Manos Limpias, única acusación que ejerce acciones penales contra la infanta Cristina en el marco del caso Nóos, ha anunciado que está estudiando emprender acciones contra Pablo Molins, uno de los abogados de la exduquesa, por «arremeter de forma calumniosa e injuriosa» contra la entidad y sus dirigentes.
Esta mañana, en una entrevista en la emisora de radio RAC 1, el abogado de la infanta Cristina ha considerado de «absolutamente injusta» la situación de la hermana del Rey, que ayer empezó a declarar en el juicio del caso Nóos, y ha recalcado que «no se ha visto nunca en la historia judicial» que un socio responda por irregularidades de una empresa cuando existe un administrador que la «controla y manda».
Pablo Molins ha arremetido contra la acusación popular ejercida por Manos Limpias, la única que mantiene cargos contra la infanta y ha provocado que se siente en el banquillo, y se ha preguntado «qué interés hay detrás para estar en todas las causas. Esto cuesta mucho dinero», ha recordado.

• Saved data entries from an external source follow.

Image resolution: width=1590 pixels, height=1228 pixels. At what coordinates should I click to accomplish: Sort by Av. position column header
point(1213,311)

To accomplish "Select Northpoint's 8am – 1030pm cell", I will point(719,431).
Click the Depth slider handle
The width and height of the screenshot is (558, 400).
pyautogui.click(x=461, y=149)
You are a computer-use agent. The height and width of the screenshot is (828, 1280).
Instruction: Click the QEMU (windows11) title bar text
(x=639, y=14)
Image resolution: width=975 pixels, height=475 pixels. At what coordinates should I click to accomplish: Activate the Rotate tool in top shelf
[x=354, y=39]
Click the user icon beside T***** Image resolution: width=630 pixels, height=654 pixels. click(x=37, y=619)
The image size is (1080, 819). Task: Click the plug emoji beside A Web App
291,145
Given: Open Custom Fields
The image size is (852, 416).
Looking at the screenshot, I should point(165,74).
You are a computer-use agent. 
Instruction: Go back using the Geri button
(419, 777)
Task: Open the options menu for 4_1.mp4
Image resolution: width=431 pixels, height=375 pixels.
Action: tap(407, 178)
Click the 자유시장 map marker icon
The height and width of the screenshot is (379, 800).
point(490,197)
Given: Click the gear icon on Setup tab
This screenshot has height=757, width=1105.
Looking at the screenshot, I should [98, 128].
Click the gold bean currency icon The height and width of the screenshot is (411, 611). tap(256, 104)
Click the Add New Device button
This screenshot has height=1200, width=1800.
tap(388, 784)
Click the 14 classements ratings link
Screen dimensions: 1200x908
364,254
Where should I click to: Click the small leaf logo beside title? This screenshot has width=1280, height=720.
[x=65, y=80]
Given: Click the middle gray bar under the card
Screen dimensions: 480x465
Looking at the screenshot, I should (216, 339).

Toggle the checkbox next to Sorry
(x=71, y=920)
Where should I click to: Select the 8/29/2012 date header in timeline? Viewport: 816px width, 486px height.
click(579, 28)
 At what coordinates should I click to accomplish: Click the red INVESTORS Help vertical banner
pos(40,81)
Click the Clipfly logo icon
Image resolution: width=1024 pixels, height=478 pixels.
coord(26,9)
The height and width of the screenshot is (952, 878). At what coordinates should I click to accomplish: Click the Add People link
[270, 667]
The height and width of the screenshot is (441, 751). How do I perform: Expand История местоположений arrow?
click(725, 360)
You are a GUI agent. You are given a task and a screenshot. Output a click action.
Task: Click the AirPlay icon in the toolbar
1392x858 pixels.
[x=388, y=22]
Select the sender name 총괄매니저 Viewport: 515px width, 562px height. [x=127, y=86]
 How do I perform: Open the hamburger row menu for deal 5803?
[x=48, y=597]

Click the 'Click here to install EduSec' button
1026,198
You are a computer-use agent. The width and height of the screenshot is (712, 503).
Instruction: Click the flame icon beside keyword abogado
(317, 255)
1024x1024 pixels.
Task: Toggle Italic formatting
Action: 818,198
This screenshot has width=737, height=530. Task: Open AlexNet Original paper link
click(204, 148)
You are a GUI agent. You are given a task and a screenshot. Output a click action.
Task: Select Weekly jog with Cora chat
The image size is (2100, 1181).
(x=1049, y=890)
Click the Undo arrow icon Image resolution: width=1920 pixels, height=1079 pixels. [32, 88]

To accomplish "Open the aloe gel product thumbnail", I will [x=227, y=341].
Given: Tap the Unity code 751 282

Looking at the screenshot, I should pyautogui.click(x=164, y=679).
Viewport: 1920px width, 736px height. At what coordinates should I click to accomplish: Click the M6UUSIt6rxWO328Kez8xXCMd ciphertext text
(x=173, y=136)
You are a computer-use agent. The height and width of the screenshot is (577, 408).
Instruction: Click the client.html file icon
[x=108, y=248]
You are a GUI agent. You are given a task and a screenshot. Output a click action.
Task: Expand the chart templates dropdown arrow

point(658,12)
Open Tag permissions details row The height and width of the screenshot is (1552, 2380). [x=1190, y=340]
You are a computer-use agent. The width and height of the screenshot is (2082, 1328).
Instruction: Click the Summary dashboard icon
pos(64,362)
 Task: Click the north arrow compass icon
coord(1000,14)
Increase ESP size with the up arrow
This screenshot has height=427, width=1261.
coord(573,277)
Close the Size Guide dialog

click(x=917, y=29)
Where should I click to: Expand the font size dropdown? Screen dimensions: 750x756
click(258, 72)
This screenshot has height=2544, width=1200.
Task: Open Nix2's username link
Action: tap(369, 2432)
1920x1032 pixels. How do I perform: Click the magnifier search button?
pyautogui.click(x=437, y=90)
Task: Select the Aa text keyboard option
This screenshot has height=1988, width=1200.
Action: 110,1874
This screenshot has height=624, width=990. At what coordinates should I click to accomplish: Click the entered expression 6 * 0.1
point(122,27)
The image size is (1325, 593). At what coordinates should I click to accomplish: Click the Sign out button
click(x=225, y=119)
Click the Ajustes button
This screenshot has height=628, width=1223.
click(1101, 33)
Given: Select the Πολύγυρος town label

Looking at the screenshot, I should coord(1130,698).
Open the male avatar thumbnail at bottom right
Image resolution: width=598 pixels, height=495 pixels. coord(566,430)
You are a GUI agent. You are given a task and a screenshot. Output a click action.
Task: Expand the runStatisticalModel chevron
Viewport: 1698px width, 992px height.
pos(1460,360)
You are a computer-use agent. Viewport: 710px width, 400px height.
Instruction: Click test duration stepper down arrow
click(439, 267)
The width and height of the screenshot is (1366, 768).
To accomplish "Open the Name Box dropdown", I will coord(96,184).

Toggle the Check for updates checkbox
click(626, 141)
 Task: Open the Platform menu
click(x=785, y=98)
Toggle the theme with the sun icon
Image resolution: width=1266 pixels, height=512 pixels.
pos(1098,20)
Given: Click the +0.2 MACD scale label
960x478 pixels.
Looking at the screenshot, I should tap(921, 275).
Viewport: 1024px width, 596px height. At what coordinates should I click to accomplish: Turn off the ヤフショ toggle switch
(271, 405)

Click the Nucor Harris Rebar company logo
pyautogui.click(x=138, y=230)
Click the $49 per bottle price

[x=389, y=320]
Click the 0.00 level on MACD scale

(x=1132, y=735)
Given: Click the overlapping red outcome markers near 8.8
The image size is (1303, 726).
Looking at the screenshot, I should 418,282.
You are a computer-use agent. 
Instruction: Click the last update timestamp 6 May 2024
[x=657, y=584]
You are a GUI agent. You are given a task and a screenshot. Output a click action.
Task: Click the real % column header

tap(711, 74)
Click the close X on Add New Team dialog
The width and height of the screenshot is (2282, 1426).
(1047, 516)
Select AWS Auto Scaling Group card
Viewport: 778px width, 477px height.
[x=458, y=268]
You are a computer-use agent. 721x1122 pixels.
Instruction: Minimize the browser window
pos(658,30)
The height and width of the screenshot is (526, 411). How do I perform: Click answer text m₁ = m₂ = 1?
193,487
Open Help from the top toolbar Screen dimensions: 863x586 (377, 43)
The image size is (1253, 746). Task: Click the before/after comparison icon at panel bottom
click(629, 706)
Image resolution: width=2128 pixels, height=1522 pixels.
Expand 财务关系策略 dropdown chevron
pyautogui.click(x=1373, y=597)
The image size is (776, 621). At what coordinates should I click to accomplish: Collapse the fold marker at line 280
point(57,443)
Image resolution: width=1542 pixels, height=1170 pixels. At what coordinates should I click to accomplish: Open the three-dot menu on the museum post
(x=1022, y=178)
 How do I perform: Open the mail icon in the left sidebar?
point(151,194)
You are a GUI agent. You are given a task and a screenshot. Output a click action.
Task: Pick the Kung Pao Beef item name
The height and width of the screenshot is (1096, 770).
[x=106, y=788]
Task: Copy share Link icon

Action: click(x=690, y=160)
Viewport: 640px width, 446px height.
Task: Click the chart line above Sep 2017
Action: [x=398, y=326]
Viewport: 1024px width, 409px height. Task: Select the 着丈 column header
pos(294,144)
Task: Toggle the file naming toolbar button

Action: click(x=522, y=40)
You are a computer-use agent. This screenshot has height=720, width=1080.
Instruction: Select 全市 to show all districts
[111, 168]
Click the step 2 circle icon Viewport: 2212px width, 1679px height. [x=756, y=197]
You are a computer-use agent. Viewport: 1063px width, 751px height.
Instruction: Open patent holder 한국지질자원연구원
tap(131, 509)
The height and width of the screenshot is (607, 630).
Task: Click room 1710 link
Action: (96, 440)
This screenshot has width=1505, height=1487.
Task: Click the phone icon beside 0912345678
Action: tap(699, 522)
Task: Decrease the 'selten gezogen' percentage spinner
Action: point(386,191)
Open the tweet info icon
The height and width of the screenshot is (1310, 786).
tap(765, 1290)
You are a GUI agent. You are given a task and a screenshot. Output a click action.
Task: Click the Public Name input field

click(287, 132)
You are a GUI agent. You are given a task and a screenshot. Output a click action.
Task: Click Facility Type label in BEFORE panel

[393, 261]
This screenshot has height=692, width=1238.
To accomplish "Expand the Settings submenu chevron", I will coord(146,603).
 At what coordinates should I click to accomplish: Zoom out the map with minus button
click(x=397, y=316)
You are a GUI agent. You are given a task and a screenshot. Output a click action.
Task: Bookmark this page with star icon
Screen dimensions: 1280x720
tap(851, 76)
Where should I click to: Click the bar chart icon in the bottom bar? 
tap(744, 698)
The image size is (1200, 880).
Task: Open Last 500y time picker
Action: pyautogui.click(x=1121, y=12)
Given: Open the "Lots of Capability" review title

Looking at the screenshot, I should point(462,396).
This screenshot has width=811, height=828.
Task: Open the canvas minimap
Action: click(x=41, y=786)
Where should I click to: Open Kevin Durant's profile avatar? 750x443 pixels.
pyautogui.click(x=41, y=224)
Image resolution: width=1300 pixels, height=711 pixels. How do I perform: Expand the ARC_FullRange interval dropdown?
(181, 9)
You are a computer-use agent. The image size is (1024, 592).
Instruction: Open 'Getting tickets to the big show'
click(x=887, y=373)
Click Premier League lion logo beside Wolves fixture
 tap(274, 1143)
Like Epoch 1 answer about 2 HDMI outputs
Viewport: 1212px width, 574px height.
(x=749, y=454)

«No tengo ni idea de quién hay detrás de Manos Limpias. Me llama mucho la atención que no se sepa», ha remachado Pablo Molins, que cree que la Justicia «debería poner límite a esto», porque a su parecer «el sistema se debería proteger», y ha lamentado que no se haya hecho en el caso Nóos
Antes estas palabras, el sindicato Manos Limpias ha emitido un comunicado donde recrimina que el letrado, «con una falta total y absoluta de profesionalidad«, haya acusado públicamente al sindicato «de extrema derecha», preguntándose «qué interés hay para llevar a cabo esta acusación y quién financia esta participación». Es más, lamenta la entidad, «se insta a los medios de comunicación a investigar qué intereses financieros están detrás de la acusación y qué contrapartidas está recibiendo Manos Limpias con ello».
«Manos Limpias ejerce en este caso, como en otros muchos, la acción popular en defensa de la legalidad vigente y del interés público general, amparado en el artículo 125 de nuestra Carta Magna«, recalca el sindicato en su nota.
Por el contrario, reprocha que la Fiscalía no ostenta en esta causa «el monopolio de la defensa de la legalidad y del interés público , que le atribuye el artículo 124 de la Constitución y, en este caso, se ha puesto una vez de manifiesto que ha defendido vehementemente a una imputada por encima de la legalidad y del interés público».
Para Manos limpias, «Las declaraciones del abogado de la Infanta son lisa y llanamente indecentes e impropias de un profesional del derecho que, como único argumento para defender a su clienta, en este caso la Infanta Cristina de Borbón, se dedica a arremeter de forma calumniosa e injuriosa al sindicato y a sus dirigentes».